Microsoft trau ich mich nicht
Fileplanet brauche ich





Gute Nacht

 

Das alles geschieht wie gesagt auch offline. Klar ist die Systemwiederherstellung deaktiviert!

Ich kann die Einträge sooft fixen wie ich will, die Einträge werden nach einem bestimmt Zeitintervall immer wieder neu erstellt.

Die Dit.exe gehört zur Verwaltungsroutine des Kartenlesers.

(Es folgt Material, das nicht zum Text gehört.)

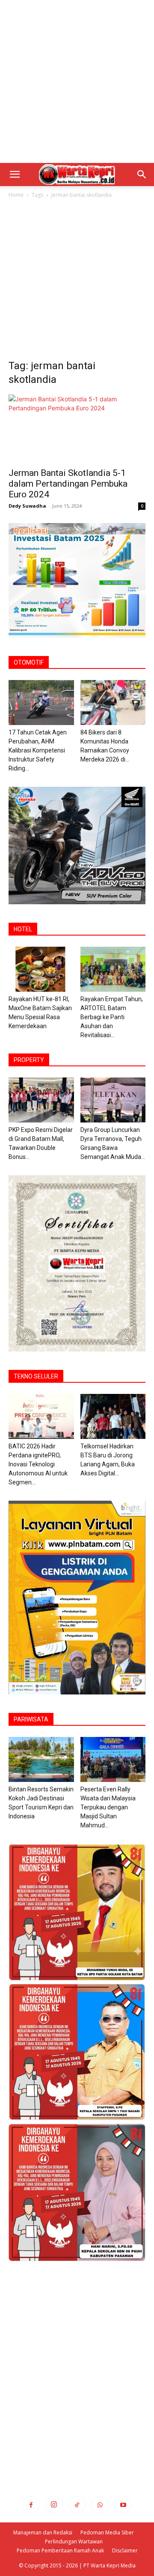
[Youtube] (123, 2504)
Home (16, 195)
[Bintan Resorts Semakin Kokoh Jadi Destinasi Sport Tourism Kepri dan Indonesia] (41, 1759)
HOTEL (23, 929)
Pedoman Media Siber (107, 2532)
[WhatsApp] (100, 2504)
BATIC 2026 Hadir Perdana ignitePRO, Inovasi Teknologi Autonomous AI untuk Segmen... (38, 1464)
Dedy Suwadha (27, 506)
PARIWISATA (31, 1719)
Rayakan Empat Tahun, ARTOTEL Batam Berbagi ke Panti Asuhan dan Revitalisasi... (111, 1017)
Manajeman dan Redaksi (42, 2532)
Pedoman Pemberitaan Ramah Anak (60, 2550)
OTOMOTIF (29, 662)
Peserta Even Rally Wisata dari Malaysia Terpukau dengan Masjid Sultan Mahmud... (108, 1807)
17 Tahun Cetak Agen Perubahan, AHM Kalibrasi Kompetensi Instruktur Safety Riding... (38, 750)
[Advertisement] (77, 81)
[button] (14, 174)
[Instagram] (53, 2504)
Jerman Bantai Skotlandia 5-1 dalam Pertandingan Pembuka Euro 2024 (68, 484)
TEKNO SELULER (36, 1376)
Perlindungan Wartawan (74, 2541)
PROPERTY (29, 1059)
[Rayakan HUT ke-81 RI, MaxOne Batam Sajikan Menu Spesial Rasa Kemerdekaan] (41, 969)
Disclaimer (125, 2550)
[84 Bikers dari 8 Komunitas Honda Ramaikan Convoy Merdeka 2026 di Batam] (113, 702)
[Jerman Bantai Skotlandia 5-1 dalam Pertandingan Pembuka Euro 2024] (77, 428)
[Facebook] (30, 2504)
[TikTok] (77, 2504)
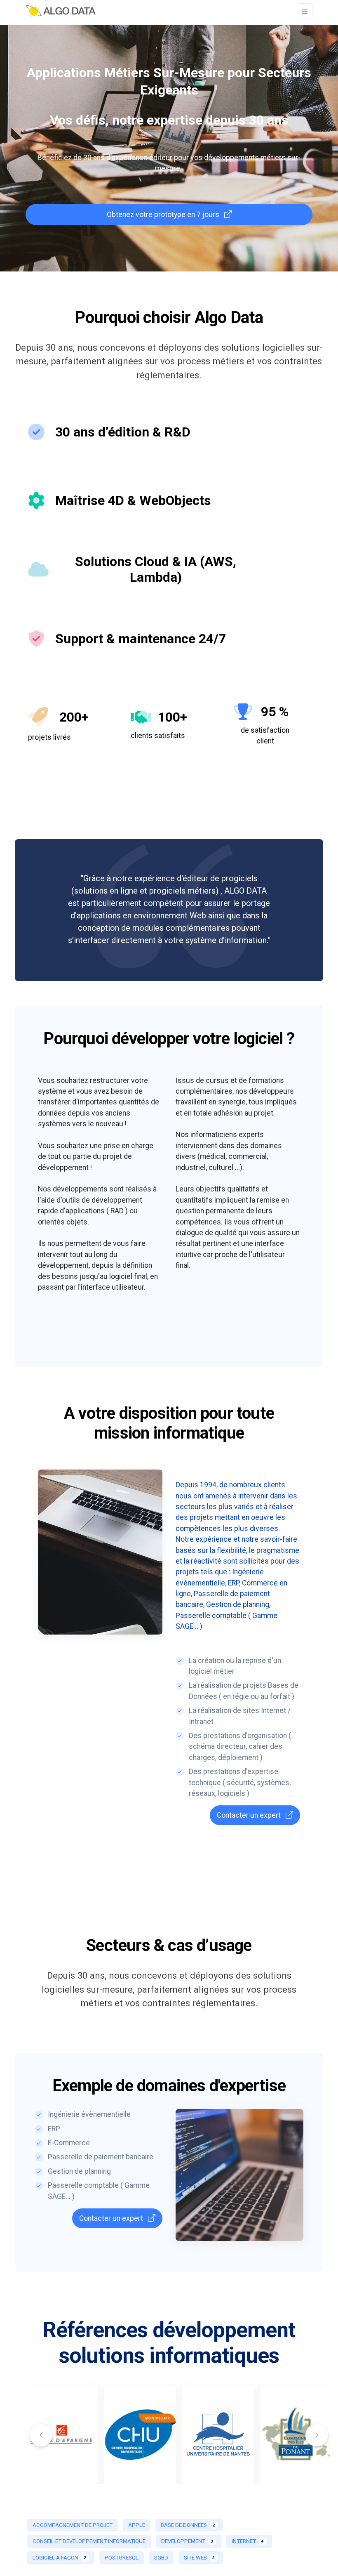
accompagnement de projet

Kann mir eigentlich nicht vorstellen, dass die irgendwie infiziert ist - verzichten kann auf die jedenfalls nicht.

Ich surfe nur mit Opera, aber dieser unsaubere IE stört mich trotzdem doch irgendwie sehr...

 

lesma HIER , da ist derselbe zusammenhang mit den benannten dateien chinesischer herkunft und der erkennung dieser sachen mittels cwshredder als spyware...usw.
"So I have stopped the DIT programs and deleted the regisry entries that run them at startup. No problems, the card reader works fine..(well, for CompactFlash, anyway...)"
jedenfalls muss die neue malware bei @Xen-Arien von einem der laufenden prozesse neu nachinstalliert sein und ich schliesse andere aufgelistete prozesse aus.

 

Die von dir verdächtigten Dateien gehören zumindest nach ihrem Namen zu einer CardReader-Software.